Moline, Illinois, Aug 20: Illinois' corn crop appeared stronger than last year's but generally did not live up to lofty expectations going into the Pro Farmer Midwest Crop Tour, participants on the tour said Wednesday.The tour estimated Illinois' average corn yield at 133.2 bushels per acre, based on 169 field samples taken by crop scouts in the state's major growing areas Wednesday.
This compared to the tour's 1997 Illinois estimate of 116.6 bushels and the five-year tour average for Illinois of 132.4.
Estimates for seven individual Illinois crop districts on Wednesday ranged between 114.4 and 146.9.
The US Department of Agriculture, in its August 12 crop production report, estimated Illinois' average statewide yield at 143 bushels, compared to 129 bushels in 1997. The average US yield was estimated at 130. Illinois is typically the US' second-leading corn producing state behind Iowa.
Tour participants took 13 different routes across Illinois, primarily concentrating on the central and northern regions.
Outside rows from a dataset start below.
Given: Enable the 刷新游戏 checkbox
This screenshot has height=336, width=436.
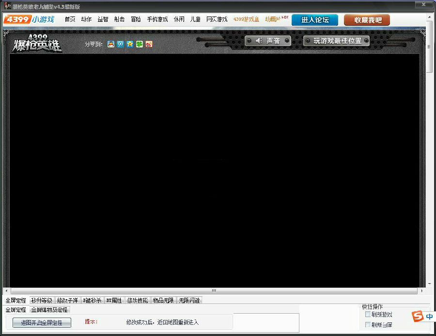Looking at the screenshot, I should pos(368,314).
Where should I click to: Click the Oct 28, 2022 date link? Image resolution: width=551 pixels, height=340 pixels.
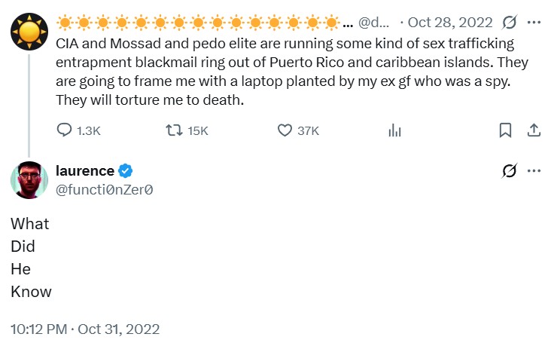coord(450,22)
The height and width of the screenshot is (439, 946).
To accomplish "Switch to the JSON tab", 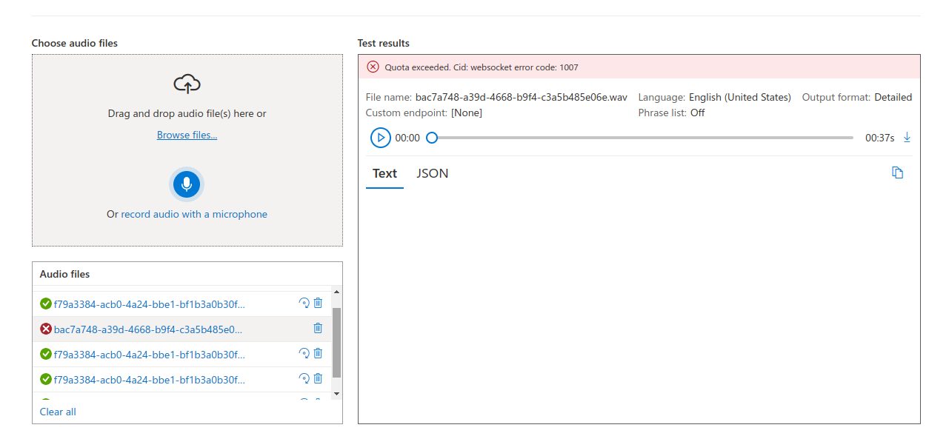I will [x=432, y=173].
Afterward, "disappointment" was a word used frequently by participants in Wednesday's evening's discussion of survey results for corn.
Scouts said that the crop's maturity was mostly ahead of schedule, but also noted the effects of excessive moisture in the spring planting season and not enough moisture in July and August.
"I was a little disappointed in corn, since we were going through some of the Prime growing areas," said Alan Karkosh, who farms near Hudson, Iowa.
Several fields sampled in east central, northeast and central Illinois were very dry and in need of rain, scouts said, though conditions on some routes improved further West. Scouts also noted several instances of nitrogen deficiency in parts of fields, which was marked by yellowing plants and smaller than normal ears. This is often the result of excessive rainfall earlier in the growing season that leaches nitrogen, a key plant nutrient, out of the soil.
"It was planted under mostly adverse conditions, with too much moisture," said Garry Kepley of the Illinois Agricultural Statistics Service, who addressed the tour Wednesday evening. In addition to nitrogen leaching, the excessive moisture resulted in corn plants in some areas establishing shallow root systems, Kepley added.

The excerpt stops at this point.